Yeah the whole article has me wondering wtf they are expecting from it in the first place. It's a statistical language model. It has no sense of right or wrong, private or public, biased or unbiased. It is just a model to predict, based on the previous words it was given, what words are most likely to come next.

That 1996 salary is especially confusing. Is it supposed to be accurate or present a false version of reality where real biases don't exist?

I'm starting to think that LLMs aren't the tools that most people are looking for. They don't problem solve, they don't understand reality, they don't know anything about toxicity, privacy, or bias. They just have some method of evaluating what the next word is most likely to be, given the words that preceded it and a large amount of words that others put together with a wide range of knowledge, understanding, motivation, seriousness, aggression, humour, and good faith.

They can get better, but without understanding, any filters of toxicity, privacy, or bias will certainly have false positives, negatives, or both.

Also consider that people who hate or are obsessed with something are probably going to be talking about it more than people who aren't, so a statistical model that wants to avoid those kinds of biases are fighting an uphill battle.

[-] Kerfuffle@sh.itjust.works 3 points 10 months ago

Yeah the whole article has me wondering wtf they are expecting from it in the first place.

They're expecting that approach will drive clicks. There are a lot of articles like that, exploiting how people don't really understand LLMs but are also kind of afraid of them. Also a decent way to harvest upvotes.

Just want to be clear, I think it's silly freaking out about stuff like in the article. I'm not saying people should really trust them. I'm really interested in the technology, but I don't really use it for anything except messing around personally. It's basically like asking random people on the internet except 1) it can't really get updated based on new information and 2) there's no counterpoint. The second part is really important, because while random people on the internet can say wrong/misleading stuff, in a forum situation there's a good chance someone will chime in and say "No, that's wrong because..." while with the LLM you just get its side.

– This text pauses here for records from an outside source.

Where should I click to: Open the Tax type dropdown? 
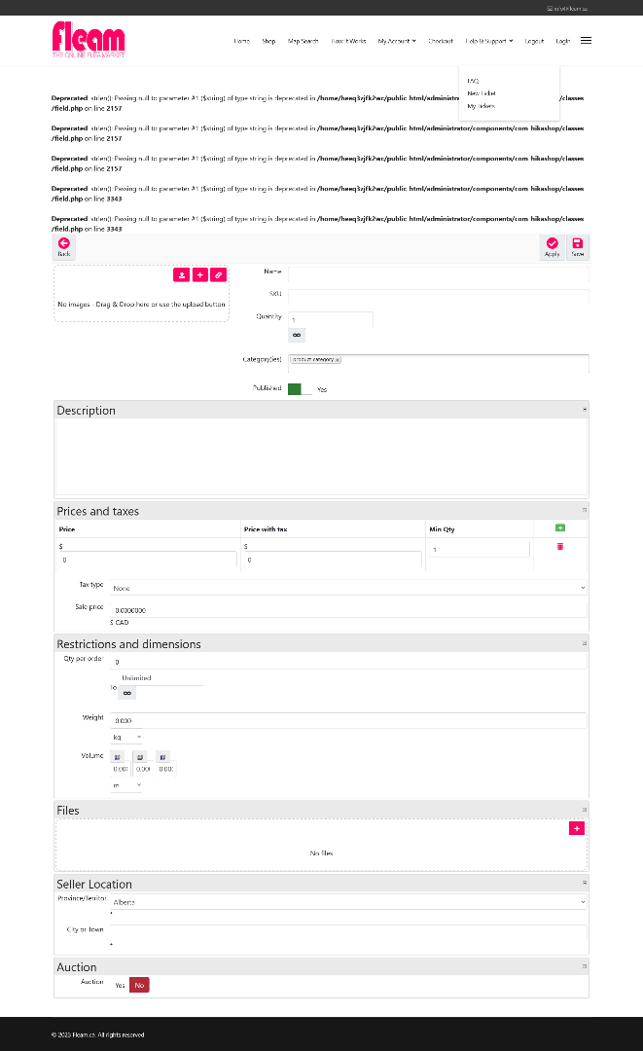point(348,588)
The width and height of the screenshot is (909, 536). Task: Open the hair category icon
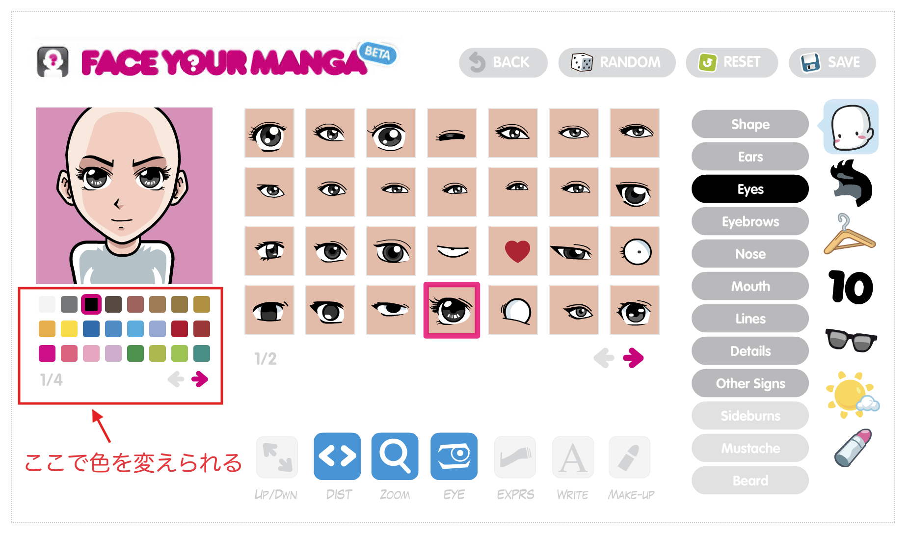pos(851,183)
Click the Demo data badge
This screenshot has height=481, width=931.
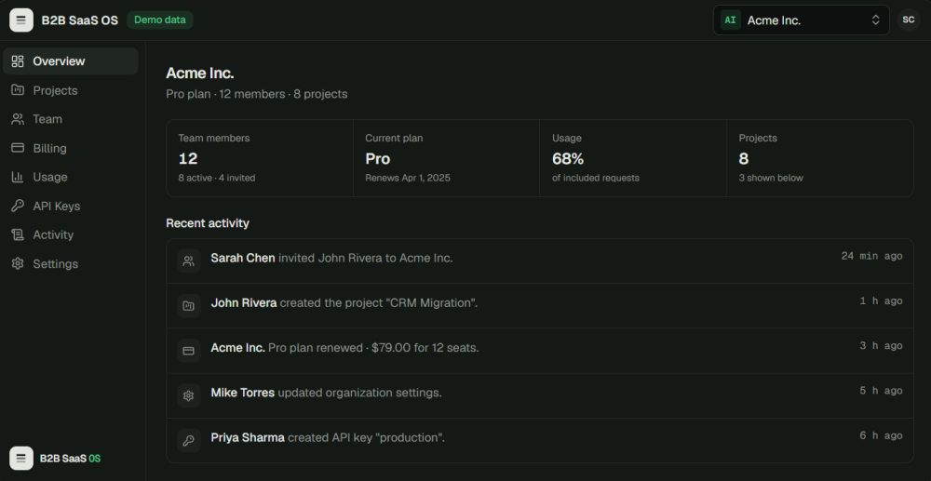(x=160, y=20)
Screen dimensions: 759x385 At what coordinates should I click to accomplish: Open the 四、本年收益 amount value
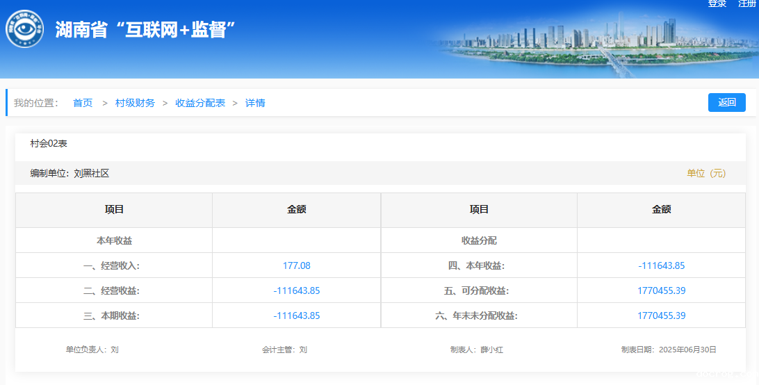tap(661, 265)
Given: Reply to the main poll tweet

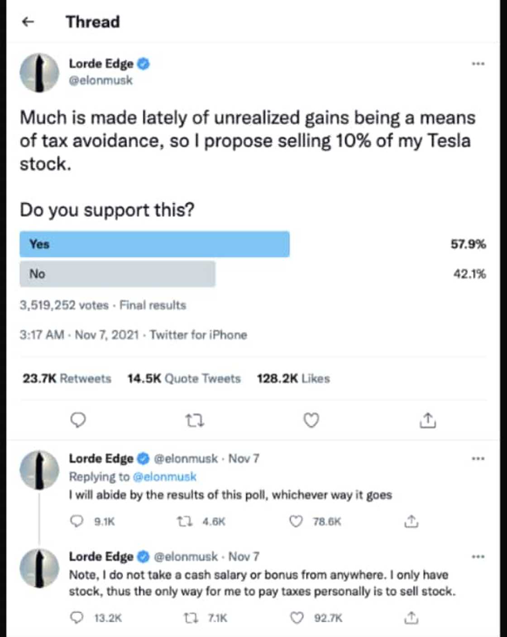Looking at the screenshot, I should (x=78, y=420).
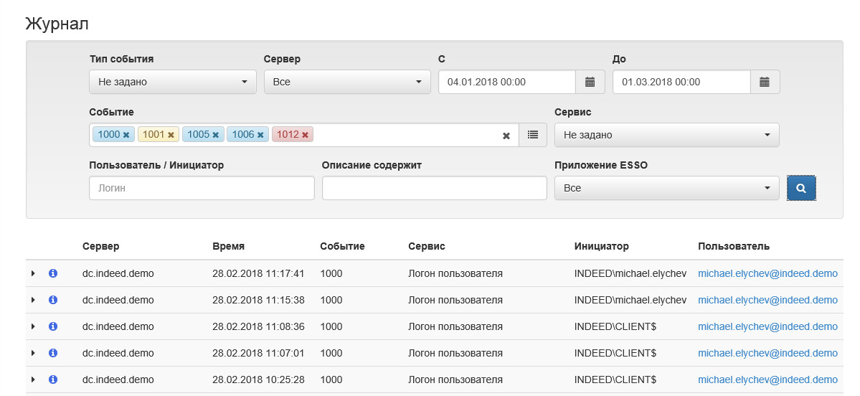Expand the 28.02.2018 10:25:28 log row
The image size is (860, 396).
(x=33, y=380)
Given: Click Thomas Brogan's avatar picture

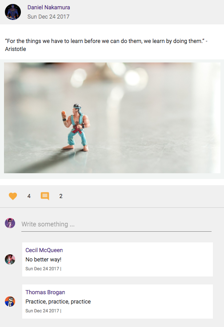Looking at the screenshot, I should click(10, 302).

[-] Buddahriffic@lemmy.world 2 points 10 months ago

Maybe the next big revolution will be to have two of them that take turns giving their best response to your prompt and then their responses. Then they can indicate when a response is controversial and would statistically lead to an argument if it was posted in locations they trained at.

Though I suppose you can do this with a single one and just ask if there's a counter argument to what it just said. "If you were another user on the internet that thought your previous response was the dumbest thing you've ever seen, what would you say?"

It also just occurred to me that it's because of moderators that you can even give rules like that. The LLM can see that posts in x location are subject to certain rules but they would only have an effect if those rules are followed or enforced. If there was a rule that you can't say "fuck" but everyone said it anyways, then an LLM might conclude that "don't say fuck" has no effect on output at all. Though I am making some big assumptions about how LLMs are trained to follow rules with this.